As I was considering this, another problem arose. There is a principle in physics called the Law of Conservation of Energy. There is also the Law of Conservation of Momentum. I'll briefly explain how these principles work. Let’s assume there are two identical Honda Civics on the freeway. One is sitting in neutral at a standstill (0 mph). The other is coasting at 60 mph. The second Honda slams into the back of the first one. The first Honda will then instantaneously be going much faster than it was, and the second will instantaneously be going much slower than it was.

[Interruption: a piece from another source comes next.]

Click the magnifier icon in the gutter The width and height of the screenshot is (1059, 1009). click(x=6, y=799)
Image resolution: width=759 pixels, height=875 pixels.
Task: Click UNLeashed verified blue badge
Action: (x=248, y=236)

This is how the principle works in the horizontal direction, and it works the same in the vertical direction — with the added constant force of gravity added to it. Jim Hoffman, a professional scientist published in several peer-reviewed scientific journals, took a long look at all of this. He calculated that even if the structure itself offered no resistance — that is to say, even if the 110 floors of each tower were hovering in mid-air — the "pancake" theory would still have taken a minimum of 15.5 seconds to reach the ground. So, even if the building essentially didn't exist — if it provided no resistance at all to the collapse — just the floors hitting each other and causing each other to decelerate would've taken 15.5 seconds to reach the ground.

But of course the buildings did exist. They had stood for over 30 years. The floors weren't hovering in mid-air. So how did the building provide no resistance?

Yet another observation one makes in watching the collapsing towers is the huge dust clouds and debris, including steel beams, that were thrown hundreds of feet out horizontally from the towers as they fell. If we are to believe the pancake theory, this amount of scattering debris, fine pulverized concrete dust, and sheetrock powder would clearly indicate massive resistance to the vertical collapse. So there is an impossible conflict. You either have a miraculous, historical, instantaneous, catastrophic failure that occurs within a fraction of a second of freefall and that kicks out little dust, or you have a solid, hefty building that remains virtually unaffected after a massive, speeding projectile hits it. You either have a house of cards or a house of bricks. The building either resists its collapse or it doesn't.

And we know the WTC Towers were made of reinforced steel and concrete that would act much more like bricks than cards.

Thus, put simply, the floors could not have been pancaking. The buildings fell too quickly. The floors must all have been falling simultaneously to reach the ground in such a short amount of time. But how?
The author is Dave Heller "who has degrees in physics and architecture, is a builder and engaged citizen in Berkeley, California."

I think this argument is the key to why the collapses of WTC 1, 2 and 7 can't have been progressive "pancake" collapses: the extreme speed at which they happened.